Seiring aku mengangkat pesanan kedua penghuni penginapan ini untuk mengantarkannya kepada Rio, sebuah cuplikan kenangan muncul di dalam benakku.

Wajah-wajah berbahagia Warga 'Lot 07' saat kedatangan ayahku membanjiri pikiranku. Aku terkenang akan senyuman mereka saat menerima tawaran kerja. Aku terkenang akan senyuman kita saat aku dan ayahku mengadakan acara makan bersama.

Wajah-wajah itu kemudian larut menjadi wajah-wajah baru yang aku lihat saat menjadi anggota Tanggung Jawab Sosial untuk Lerri. Walau beberapa berduka, banyak yang menunjukan kebahagiaan yang sama seperti saat pertama kali aku bertemu dengan mereka.

"Aku ingin itu. Aku ingin berbahagia seperti mereka."

"Bang Artur, kenapa senyum-senyum?" Kalimat itu menarik aku kembali kepada kenyataan. Aku telah berdiri di ambang antara dapur dan ruang pelangganku makan. "Kayaknya ada yang menarik nih," goda Nona Dina.

"Maukah abang ikut duduk makan dengan kami lagi? Mungkin biar kita bisa saling berbagi lagi kayak kemarin?"

Aku tidak menjawab. Tetapi, aku tidak tahu mengapa aku tergerak oleh undangan Nona Dina. Aku mengambil porsiku untuk malam ini dan berangkat ke tempat mereka.

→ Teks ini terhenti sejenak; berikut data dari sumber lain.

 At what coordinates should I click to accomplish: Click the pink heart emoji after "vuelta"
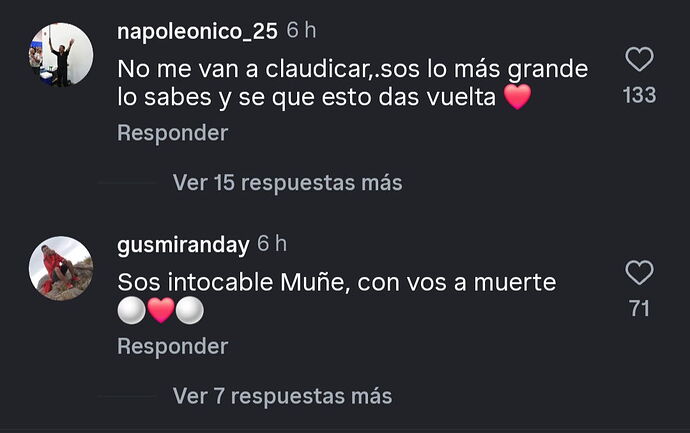517,99
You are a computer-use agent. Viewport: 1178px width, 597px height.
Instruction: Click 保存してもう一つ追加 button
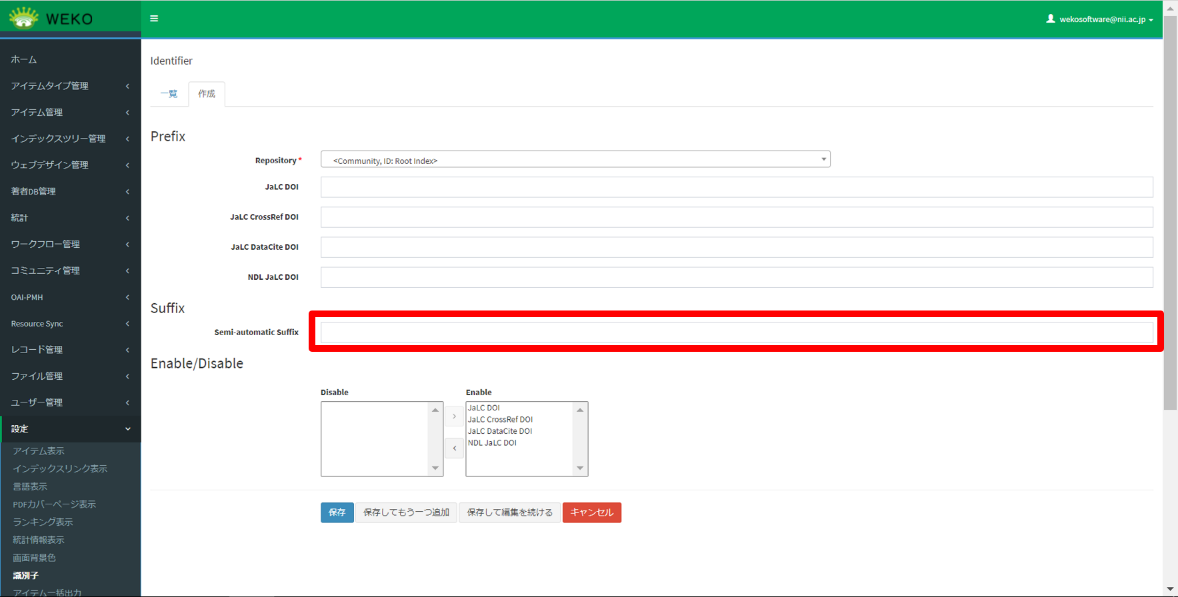tap(406, 512)
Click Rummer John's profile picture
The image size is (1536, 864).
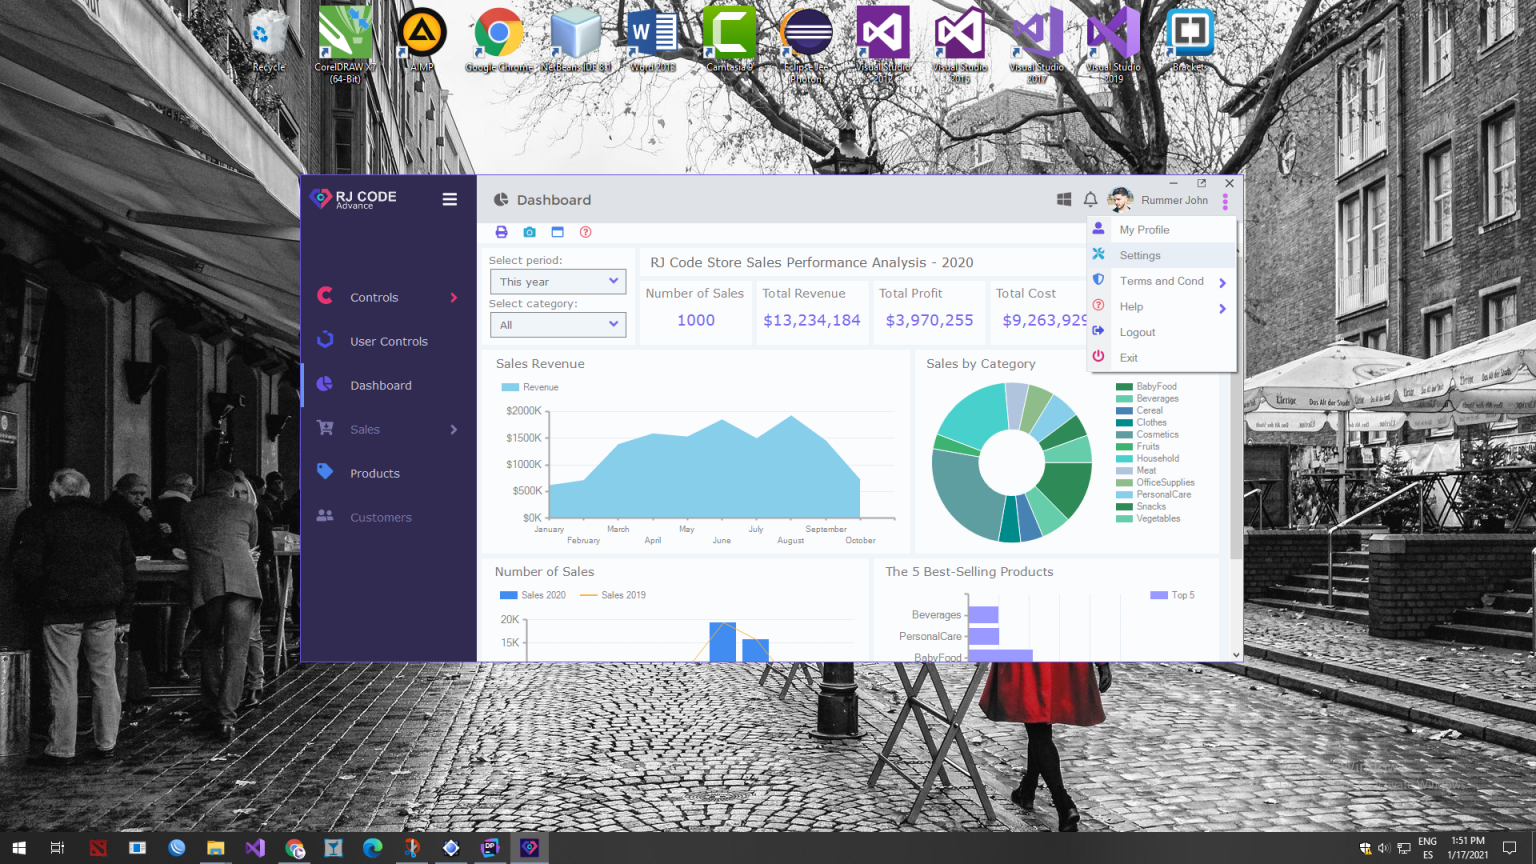(1119, 199)
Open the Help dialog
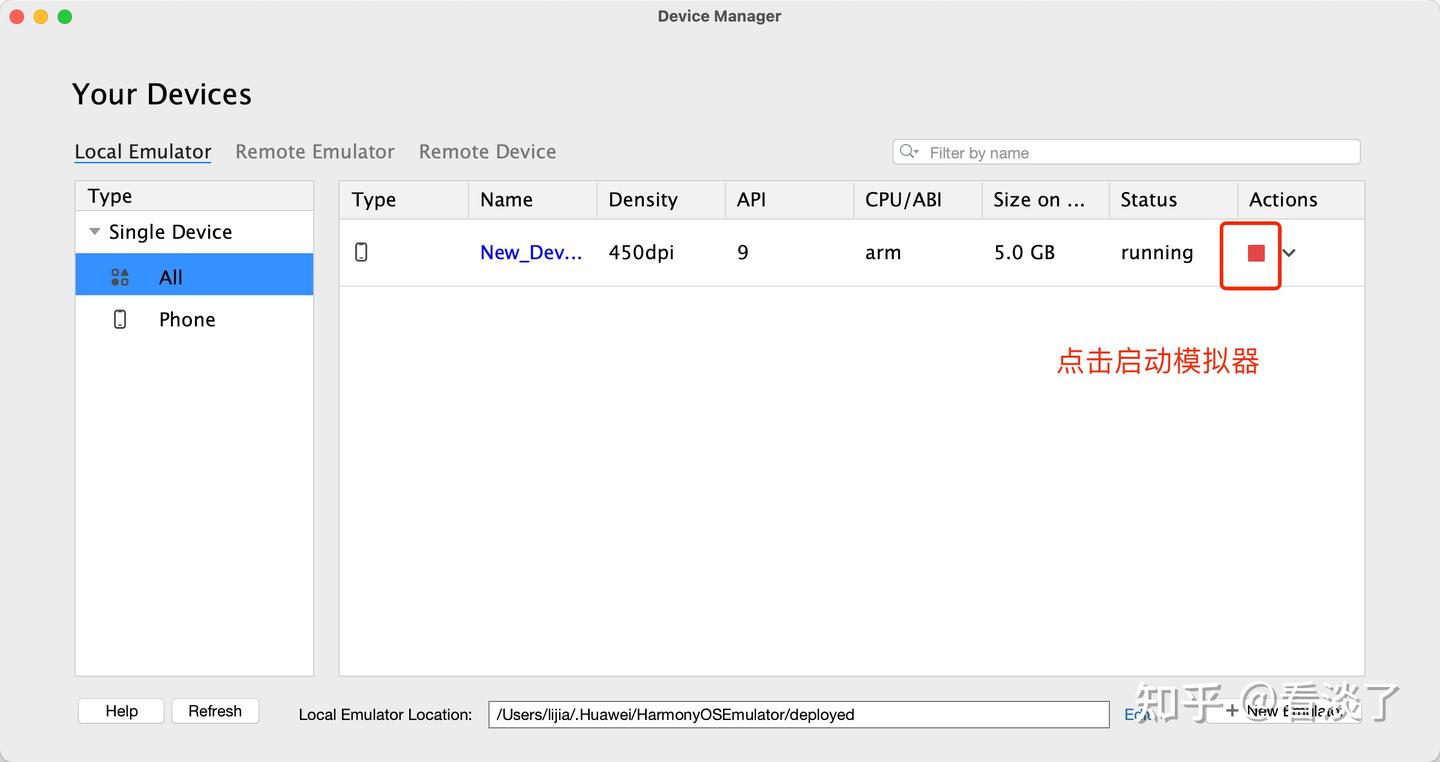 coord(120,711)
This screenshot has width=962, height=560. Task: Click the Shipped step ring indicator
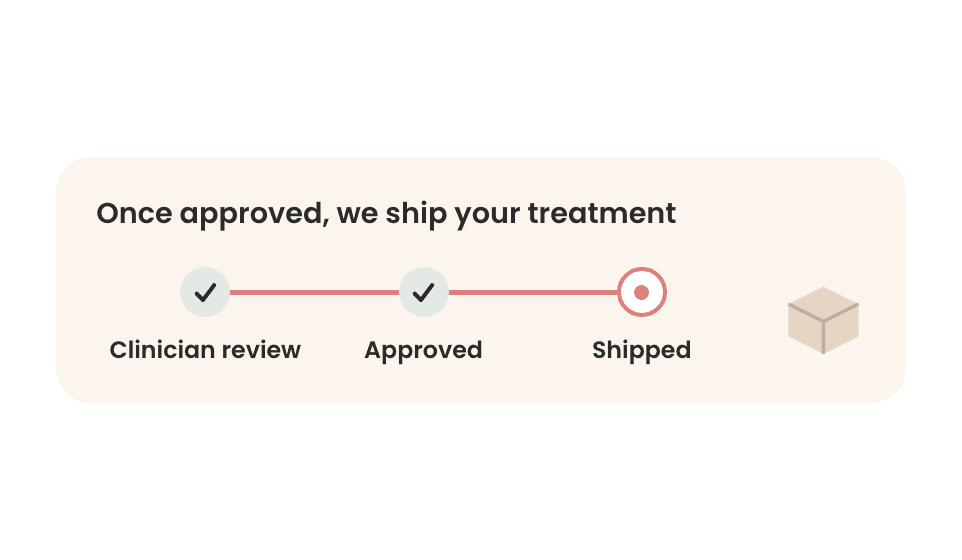(642, 292)
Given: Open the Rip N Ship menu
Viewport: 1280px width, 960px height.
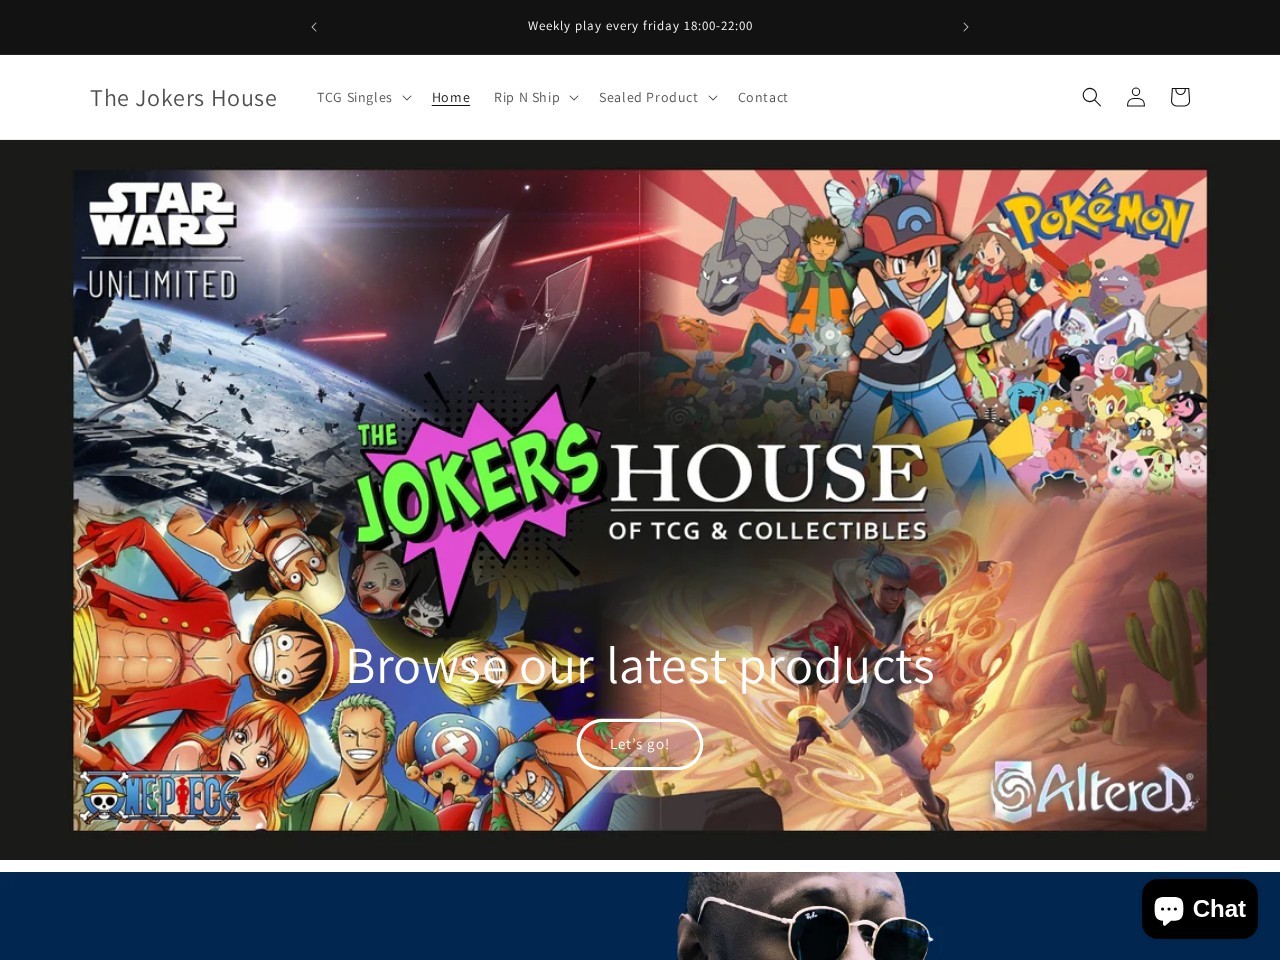Looking at the screenshot, I should coord(534,97).
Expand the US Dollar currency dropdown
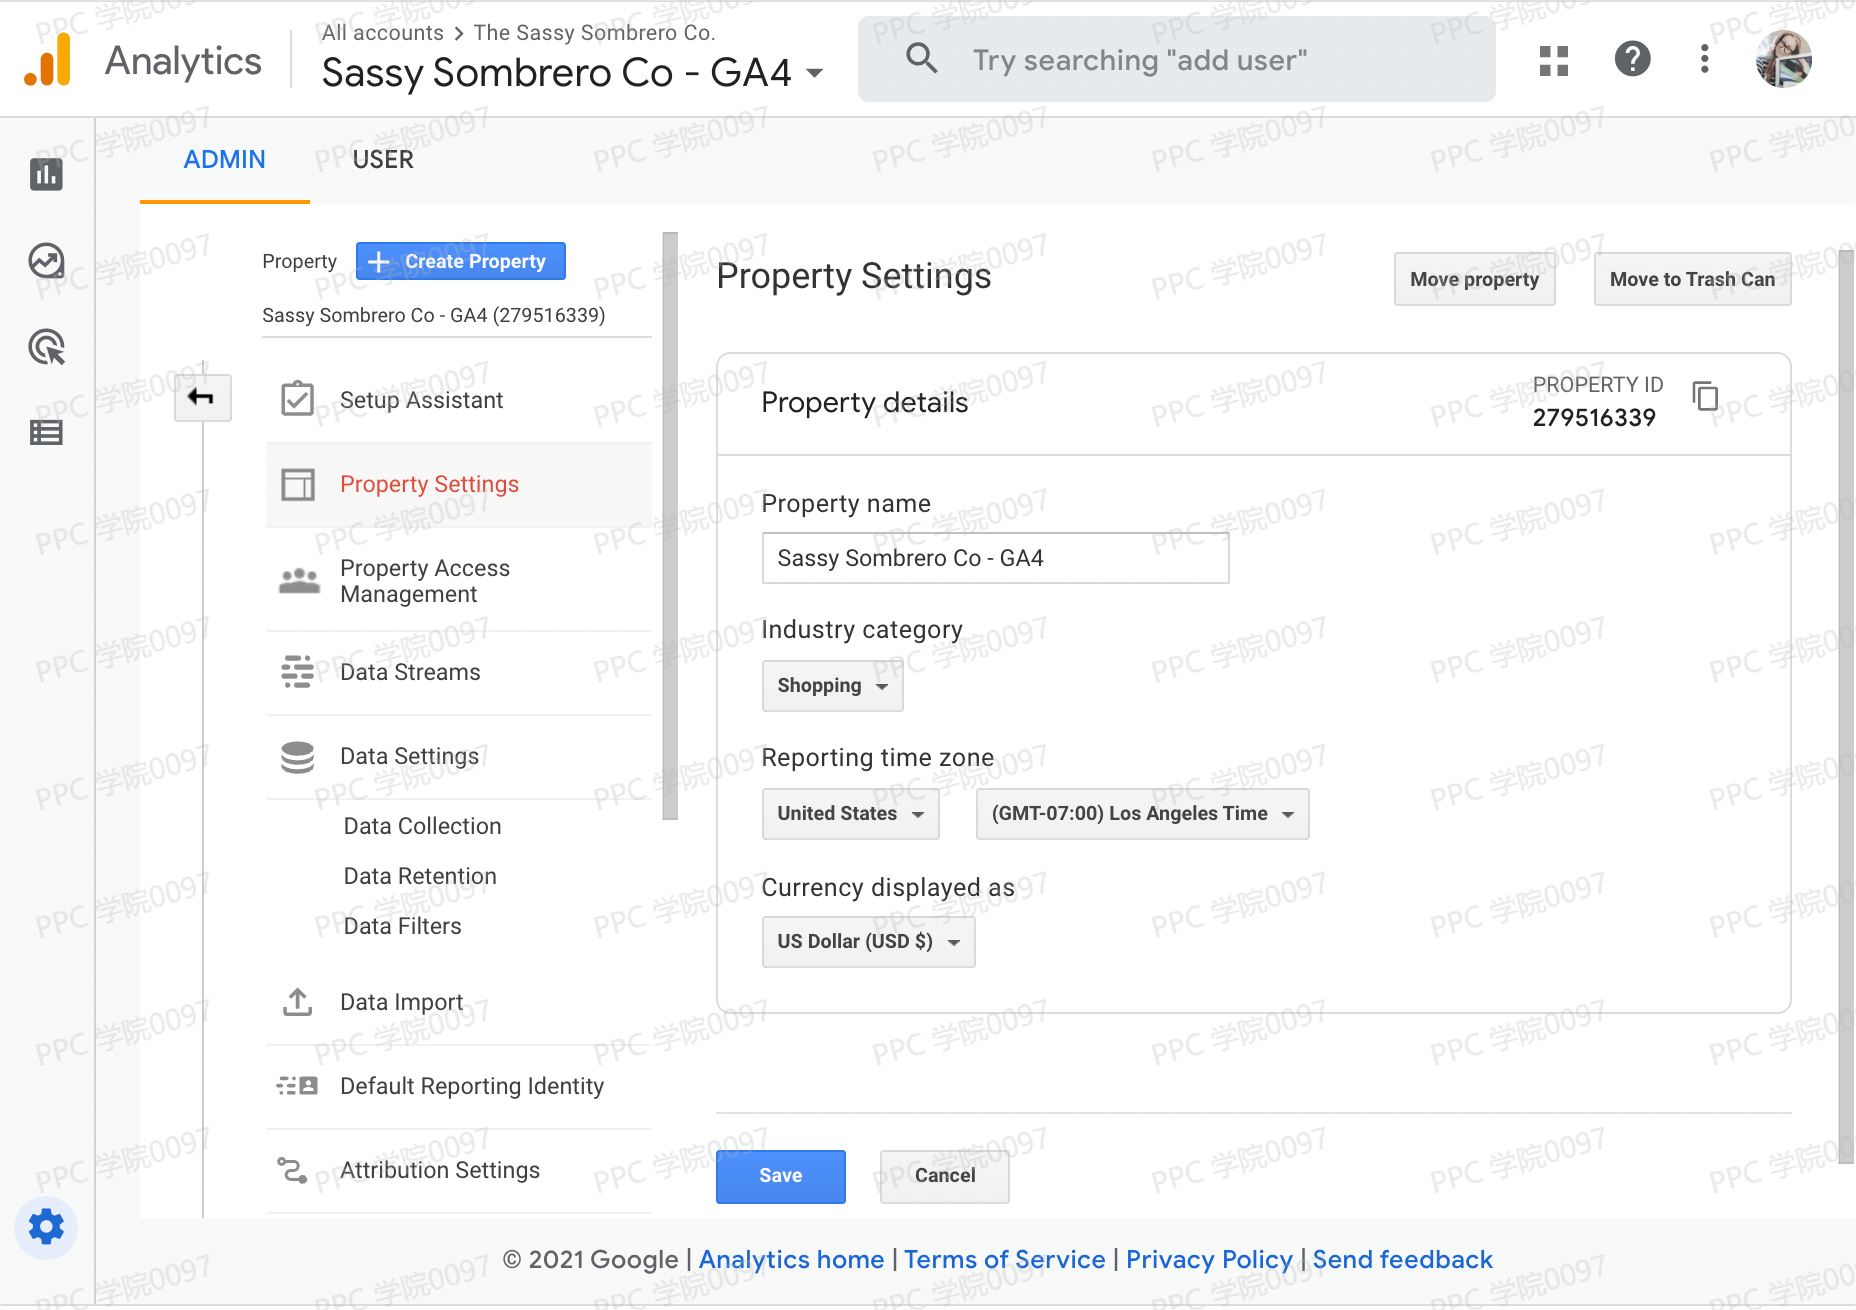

Aku tidak berkata apa-apa. Aku hanya menempatkan diri di atas kursi, pada meja yang sama dengan Nona Dina, Sang Musisi, dan Rio.

Rio yang begitu berbahagia karena kembali kerja, bergegas melahap jatah makan dia hari ini. "Masakan Bang Artur memang paling enak!" ucapnya terbata-bata karena mengulum makanan yang masih panas.

Kegirangan Rio memecahkan balok es yang membekukan meja makan aku dan mereka bertiga.

Sang Musisi pun membuka perbincangan. "Bang Artur...," ucapnya dengan suara sedikit ragu-ragu. "Abang ke mana aja tiga bulan ini? Ada kesibukkan lain?"

"Nerima panggilan kerja dari teman," balasku ketus. Aku masih belum kuat untuk mengangkat wajahku pada mereka. Aku mengalihkan perhatianku pada makanan di hadapanku.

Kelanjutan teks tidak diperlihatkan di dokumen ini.